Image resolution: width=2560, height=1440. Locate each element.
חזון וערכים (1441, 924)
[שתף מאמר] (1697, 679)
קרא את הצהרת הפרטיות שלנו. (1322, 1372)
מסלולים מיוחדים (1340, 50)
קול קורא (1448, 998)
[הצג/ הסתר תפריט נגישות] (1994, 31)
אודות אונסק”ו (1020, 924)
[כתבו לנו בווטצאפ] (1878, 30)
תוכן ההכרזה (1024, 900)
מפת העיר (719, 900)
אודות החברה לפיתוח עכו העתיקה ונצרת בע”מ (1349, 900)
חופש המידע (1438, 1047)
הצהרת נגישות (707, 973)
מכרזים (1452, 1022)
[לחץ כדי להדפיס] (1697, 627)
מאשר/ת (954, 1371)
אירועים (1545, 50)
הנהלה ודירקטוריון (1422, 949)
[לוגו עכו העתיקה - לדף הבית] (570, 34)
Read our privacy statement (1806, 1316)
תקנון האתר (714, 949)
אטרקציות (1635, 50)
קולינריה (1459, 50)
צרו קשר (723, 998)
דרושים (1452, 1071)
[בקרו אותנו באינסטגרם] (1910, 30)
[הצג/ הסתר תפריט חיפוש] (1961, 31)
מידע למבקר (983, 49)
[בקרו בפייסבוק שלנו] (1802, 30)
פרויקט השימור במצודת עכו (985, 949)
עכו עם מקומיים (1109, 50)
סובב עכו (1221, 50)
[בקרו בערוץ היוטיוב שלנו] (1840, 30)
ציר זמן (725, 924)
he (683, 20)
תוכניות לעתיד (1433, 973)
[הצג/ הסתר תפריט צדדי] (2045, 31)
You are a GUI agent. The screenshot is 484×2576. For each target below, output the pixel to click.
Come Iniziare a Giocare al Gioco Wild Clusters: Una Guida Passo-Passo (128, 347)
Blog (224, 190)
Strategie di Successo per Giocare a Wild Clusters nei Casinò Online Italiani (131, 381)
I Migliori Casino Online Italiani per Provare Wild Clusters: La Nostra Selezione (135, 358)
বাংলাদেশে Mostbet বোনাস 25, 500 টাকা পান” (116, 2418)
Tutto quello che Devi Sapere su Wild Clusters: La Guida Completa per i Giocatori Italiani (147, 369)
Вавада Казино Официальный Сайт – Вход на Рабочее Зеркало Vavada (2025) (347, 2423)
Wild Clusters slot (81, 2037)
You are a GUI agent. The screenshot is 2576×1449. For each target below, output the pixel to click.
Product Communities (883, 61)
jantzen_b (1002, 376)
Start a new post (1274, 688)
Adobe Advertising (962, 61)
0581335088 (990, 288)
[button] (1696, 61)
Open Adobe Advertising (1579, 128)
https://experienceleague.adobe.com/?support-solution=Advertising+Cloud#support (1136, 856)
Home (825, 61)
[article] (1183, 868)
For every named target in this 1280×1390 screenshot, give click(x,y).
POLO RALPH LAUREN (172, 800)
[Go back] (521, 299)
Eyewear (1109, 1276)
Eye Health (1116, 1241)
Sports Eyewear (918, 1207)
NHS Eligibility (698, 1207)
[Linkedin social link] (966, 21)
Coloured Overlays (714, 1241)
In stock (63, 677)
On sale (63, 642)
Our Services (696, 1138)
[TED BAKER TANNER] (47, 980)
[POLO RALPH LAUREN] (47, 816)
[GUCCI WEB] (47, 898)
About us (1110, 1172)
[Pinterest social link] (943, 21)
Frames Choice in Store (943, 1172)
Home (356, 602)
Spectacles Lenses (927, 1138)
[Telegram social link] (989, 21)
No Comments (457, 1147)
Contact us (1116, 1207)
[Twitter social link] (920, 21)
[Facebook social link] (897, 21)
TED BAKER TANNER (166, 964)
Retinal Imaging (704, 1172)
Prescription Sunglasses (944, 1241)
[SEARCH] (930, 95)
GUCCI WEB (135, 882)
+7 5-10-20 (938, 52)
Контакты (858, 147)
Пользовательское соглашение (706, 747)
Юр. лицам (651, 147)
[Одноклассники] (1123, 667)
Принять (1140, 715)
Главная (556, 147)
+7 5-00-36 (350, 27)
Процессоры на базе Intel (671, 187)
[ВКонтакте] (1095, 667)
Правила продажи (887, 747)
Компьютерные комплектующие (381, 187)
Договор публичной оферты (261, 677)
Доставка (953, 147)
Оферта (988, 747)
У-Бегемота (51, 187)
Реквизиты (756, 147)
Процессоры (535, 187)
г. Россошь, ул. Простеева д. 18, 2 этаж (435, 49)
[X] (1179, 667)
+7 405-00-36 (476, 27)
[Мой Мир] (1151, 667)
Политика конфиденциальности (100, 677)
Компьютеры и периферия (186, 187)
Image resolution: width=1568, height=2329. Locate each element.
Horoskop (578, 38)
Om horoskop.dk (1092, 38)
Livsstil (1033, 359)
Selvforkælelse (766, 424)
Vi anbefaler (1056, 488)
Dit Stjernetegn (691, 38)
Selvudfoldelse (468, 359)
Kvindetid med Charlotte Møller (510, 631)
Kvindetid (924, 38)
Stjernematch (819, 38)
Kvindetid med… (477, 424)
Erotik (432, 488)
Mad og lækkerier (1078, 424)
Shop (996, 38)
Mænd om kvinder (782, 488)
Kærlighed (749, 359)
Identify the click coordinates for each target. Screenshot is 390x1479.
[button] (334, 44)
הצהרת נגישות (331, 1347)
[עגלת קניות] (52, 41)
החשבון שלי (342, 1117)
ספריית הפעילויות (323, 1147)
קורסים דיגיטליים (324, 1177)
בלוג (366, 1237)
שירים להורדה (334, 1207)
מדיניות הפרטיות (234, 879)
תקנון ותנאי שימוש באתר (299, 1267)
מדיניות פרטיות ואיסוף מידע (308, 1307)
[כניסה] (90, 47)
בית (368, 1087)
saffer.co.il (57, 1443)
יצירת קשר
________________
> [Requirement] All of the records above should be copied exactly.

> [Exercise result]
Image resolution: width=2560, height=1440. Locate each element.
חזון וערכים (1441, 924)
[שתף מאמר] (1697, 679)
קרא את הצהרת הפרטיות שלנו. (1322, 1372)
מסלולים מיוחדים (1340, 50)
קול קורא (1448, 998)
[הצג/ הסתר תפריט נגישות] (1994, 31)
אודות אונסק”ו (1020, 924)
[כתבו לנו בווטצאפ] (1878, 30)
תוכן ההכרזה (1024, 900)
מפת העיר (719, 900)
אודות החברה לפיתוח עכו העתיקה ונצרת בע”מ (1349, 900)
חופש המידע (1438, 1047)
הצהרת נגישות (707, 973)
מכרזים (1452, 1022)
[לחץ כדי להדפיס] (1697, 627)
מאשר/ת (954, 1371)
אירועים (1545, 50)
הנהלה ודירקטוריון (1422, 949)
[לוגו עכו העתיקה - לדף הבית] (570, 34)
Read our privacy statement (1806, 1316)
תקנון האתר (714, 949)
אטרקציות (1635, 50)
קולינריה (1459, 50)
צרו קשר (723, 998)
דרושים (1452, 1071)
[בקרו אותנו באינסטגרם] (1910, 30)
[הצג/ הסתר תפריט חיפוש] (1961, 31)
מידע למבקר (983, 49)
[בקרו בפייסבוק שלנו] (1802, 30)
פרויקט השימור במצודת עכו (985, 949)
עכו עם מקומיים (1109, 50)
סובב עכו (1221, 50)
[בקרו בערוץ היוטיוב שלנו] (1840, 30)
ציר זמן (725, 924)
he (683, 20)
תוכניות לעתיד (1433, 973)
[הצג/ הסתר תפריט צדדי] (2045, 31)
You are a GUI agent. The screenshot is 484×2576. For each target below, output the pixel to click.
Come Iniziare a Giocare al Gioco Wild Clusters: Una Guida Passo-Passo (128, 347)
Blog (224, 190)
Strategie di Successo per Giocare a Wild Clusters nei Casinò Online Italiani (131, 381)
I Migliori Casino Online Italiani per Provare Wild Clusters: La Nostra Selezione (135, 358)
বাংলাদেশে Mostbet বোনাস 25, 500 টাকা পান” (116, 2418)
Tutto quello che Devi Sapere su Wild Clusters: La Guida Completa per i Giocatori Italiani (147, 369)
Вавада Казино Официальный Сайт – Вход на Рабочее Зеркало Vavada (2025) (347, 2423)
Wild Clusters slot (81, 2037)
You are a GUI agent. The screenshot is 2576×1449. For each target below, output the pixel to click.
Product Communities (883, 61)
jantzen_b (1002, 376)
Start a new post (1274, 688)
Adobe Advertising (962, 61)
0581335088 (990, 288)
[button] (1696, 61)
Open Adobe Advertising (1579, 128)
https://experienceleague.adobe.com/?support-solution=Advertising+Cloud#support (1136, 856)
Home (825, 61)
[article] (1183, 868)
For every named target in this 1280×1390 screenshot, give click(x,y).
POLO RALPH LAUREN (172, 800)
[Go back] (521, 299)
Eyewear (1109, 1276)
Eye Health (1116, 1241)
Sports Eyewear (918, 1207)
NHS Eligibility (698, 1207)
[Linkedin social link] (966, 21)
Coloured Overlays (714, 1241)
In stock (63, 677)
On sale (63, 642)
Our Services (696, 1138)
[TED BAKER TANNER] (47, 980)
[POLO RALPH LAUREN] (47, 816)
[GUCCI WEB] (47, 898)
About us (1110, 1172)
[Pinterest social link] (943, 21)
Frames Choice in Store (943, 1172)
Home (356, 602)
Spectacles Lenses (927, 1138)
[Telegram social link] (989, 21)
No Comments (457, 1147)
Contact us (1116, 1207)
[Twitter social link] (920, 21)
[Facebook social link] (897, 21)
TED BAKER TANNER (166, 964)
Retinal Imaging (704, 1172)
Prescription Sunglasses (944, 1241)
[SEARCH] (930, 95)
GUCCI WEB (135, 882)
+7 5-10-20 (938, 52)
Контакты (858, 147)
Пользовательское соглашение (706, 747)
Юр. лицам (651, 147)
[Одноклассники] (1123, 667)
Принять (1140, 715)
Главная (556, 147)
+7 5-00-36 (350, 27)
Процессоры на базе Intel (671, 187)
[ВКонтакте] (1095, 667)
Правила продажи (887, 747)
Компьютерные комплектующие (381, 187)
Договор публичной оферты (261, 677)
Доставка (953, 147)
Оферта (988, 747)
У-Бегемота (51, 187)
Реквизиты (756, 147)
Процессоры (535, 187)
г. Россошь, ул. Простеева д. 18, 2 этаж (435, 49)
[X] (1179, 667)
+7 405-00-36 (476, 27)
[Мой Мир] (1151, 667)
Политика конфиденциальности (100, 677)
Компьютеры и периферия (186, 187)
Image resolution: width=1568, height=2329. Locate each element.
Horoskop (578, 38)
Om horoskop.dk (1092, 38)
Livsstil (1033, 359)
Selvforkælelse (766, 424)
Vi anbefaler (1056, 488)
Dit Stjernetegn (691, 38)
Selvudfoldelse (468, 359)
Kvindetid med Charlotte Møller (510, 631)
Kvindetid (924, 38)
Stjernematch (819, 38)
Kvindetid med… (477, 424)
Erotik (432, 488)
Mad og lækkerier (1078, 424)
Shop (996, 38)
Mænd om kvinder (782, 488)
Kærlighed (749, 359)
Identify the click coordinates for each target. Screenshot is 390x1479.
[button] (334, 44)
הצהרת נגישות (331, 1347)
[עגלת קניות] (52, 41)
החשבון שלי (342, 1117)
ספריית הפעילויות (323, 1147)
קורסים דיגיטליים (324, 1177)
בלוג (366, 1237)
שירים להורדה (334, 1207)
מדיניות הפרטיות (234, 879)
תקנון ותנאי שימוש באתר (299, 1267)
מדיניות פרטיות ואיסוף מידע (308, 1307)
[כניסה] (90, 47)
בית (368, 1087)
saffer.co.il (57, 1443)
יצירת קשר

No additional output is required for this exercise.